Yes, it's really wrenching. I am thankful that so far I have not heard any news of people I know who have been personally affected.

Perhaps you are feeling much the way I felt when hearing about the conflicts in Darfur where the deaths have reached up to 300,000 (but of course this has been over months, not days). But when you think of this in the light of what's been happening in Asia over the last few days, the number is really staggering! In just one region, more than double the currently estimated deaths from the earthquake/tsunami. In September the World Food Program fed at least 1.3 million (!) people from the Darfur region (they fed only 900,00 in August and couldn't meet their targets of 1.2 that month because rains made roads impassable). There are more than 1.45 million internally displaced persons (IDPs) and 200,000 refugees in the neighbouring country, Chad. http://www.un.org/apps/news/infocusRel.asp?infocusID=88&Body=Sudan&Body1= But the UN has had trouble raising money to help with that crisis - the oil revenues for the Sudan government and its friends mean that politics are majorly in the way. (South Sudan's two million -- mainly Christian/animists - killed over the past 20 years didn't get much attention, either. See ploughshares.ca/content/ACR/ACR00/ACR00-Sudan.html )

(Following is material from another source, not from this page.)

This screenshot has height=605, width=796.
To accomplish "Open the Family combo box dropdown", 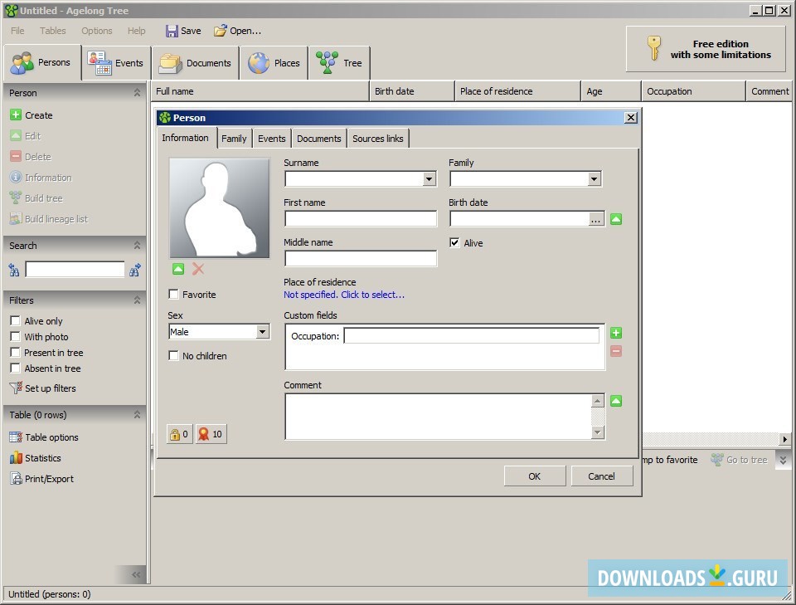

I guess this could be depressing - perhaps human rights activism is my of avoiding depression. If I am active, I don't get depressed, although I do sometimes get a bit tired if I am involved in a campaign. I have to create some limits - e.g. one letter a month unless there is a particular campaign on, and then I may devote hours or days.

DataRyder's every-little-bit-helps approach is also good with advocacy. I think advocacy may be as important as donations, and it doesn't cost very much. It takes time. If many Canadians took the time to write to their government to urge them to actually meet the 0.7% for ODA it could really make a serious difference. (As long as development monies were spent carefully and on sound development strategies, and not just on travel boondoggles for Canadian consultants).

I guess armed conflicts that emerge gradually "over there" do not arouse as much widespread compassion (and fear?) as earthquakes etc that happen suddently, and could happen anywhere. Not sure why, since trauma and loss among children and civilians is just as bad as in natural disasters (or worse?)